Starring Nat Wolff, Margaret Qualley and Keith Stanfield, the adaptation of the hit manga will premiere next year.
Full article here.
Starring Nat Wolff, Margaret Qualley and Keith Stanfield, the adaptation of the hit manga will premiere next year.
Full article here.
Love that excuse for not using a core Japanese cast.
There's always this to look forward to:
Ive neither read the comics nor seen the Japanese film, but I was curious to see how many people were griping about the lead not being Asian (even though the blonde white girl in the comics was played by a Japanese girl in the film yet nobody said anything)... and I guess the simple solution is that online campaigners of social justice don't much care, as long as it's a black person replacing the Asian, and not a white one.
If it wasn't an excuse they wouldn't have made the statement preemptively. That there are multiple films targeted towards a primarily Japanese market doesn't mean they can't or shouldn't use an Asian or Asian-American principal actors for a film that's being geared towards a broader audience.
They have a lot of work to do to make it as good as the 2006 live action films, which I thought was the best interpretation of Death Note because the resolutions of Light's conflicts with both Naomi and L made much more sense than in the anime or manga. Cutting out the Near and Mello storylines were the best things the first two live action films did.
The way I see it, we might get a good film, but one that is inferior to the original in minute ways, much like the US adaptations of "The Ring" and "Let the Right One In". Likely though, it will be bland and terrible compared to the Japanese live action films.
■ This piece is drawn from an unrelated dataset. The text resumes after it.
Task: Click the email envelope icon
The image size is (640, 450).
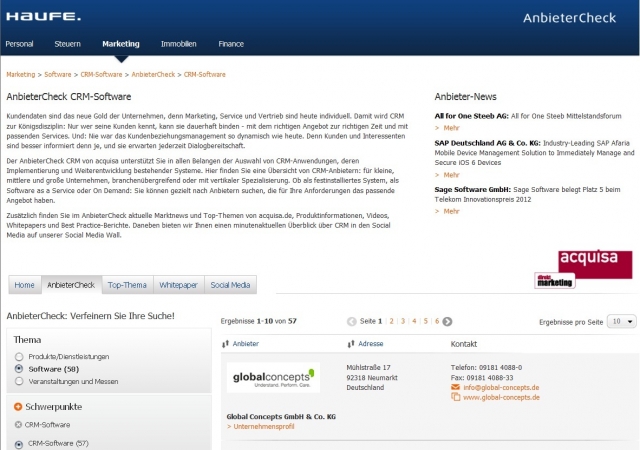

They made the statement preemptively because they knew people were going to bitch about it. So why not just get it out of the way early? And while there's no reason they couldn't use an Asian American cast, there's really no particular reason why they should use one either. And in the absence of any particular reason why they should do it, then there's really not much basis for substantive complaint about them not doing it.
If people want to whine because they'd have preferred an Asian cast, then that's one thing. But whining because they think the studio committed some kind of racist transgression by not using an Asian cast is a swing and a miss, really.
I don't usually post and I definitely don't want to be the "Um...actually" person but this really jumped out at me. That character is named Misa Amane. She's a Japanese pop idol/model with dyed hair. All of the characters in Death Note are Japanese unless specially stated in-universe so why was it a problem to cast her with a Japanese actress?
Also, just because this is an American movie doesn't mean the cast has to be white. There are Japanese-American actors, born and raised in the USA, desperate for roles and not getting a chance because of casting practices like this. "American" does not equal "White."
I'm a huge Death Note fan. Loved the series and the live-action Japanese movies. I hope they do this version justice, as least with Ryuk.
Now this I have seen, and - if memory serves correctly - there's only one Japanese character (the main female lead). In fact, there was a comment made at some point about there being all kinds of races before the titans all-but killed humanity off.
Still, in the Japanese live-action, nobody batted an eyelid about the fact that the cast was all the same race, because it was a Japanese film, with Japanese dialogue and Japanese actors.
In this day and age, creative freedom and interpretation, unfortunately, have to take a back seat to all this "United Colours of Benneton" bullsh*t that online whiners kick up such a stink about.
yucks. L doesn't even look remotely like his anime counterpart. Light looks way too tweenie. The other casting are fine, but two of the most important casting are totally wrong.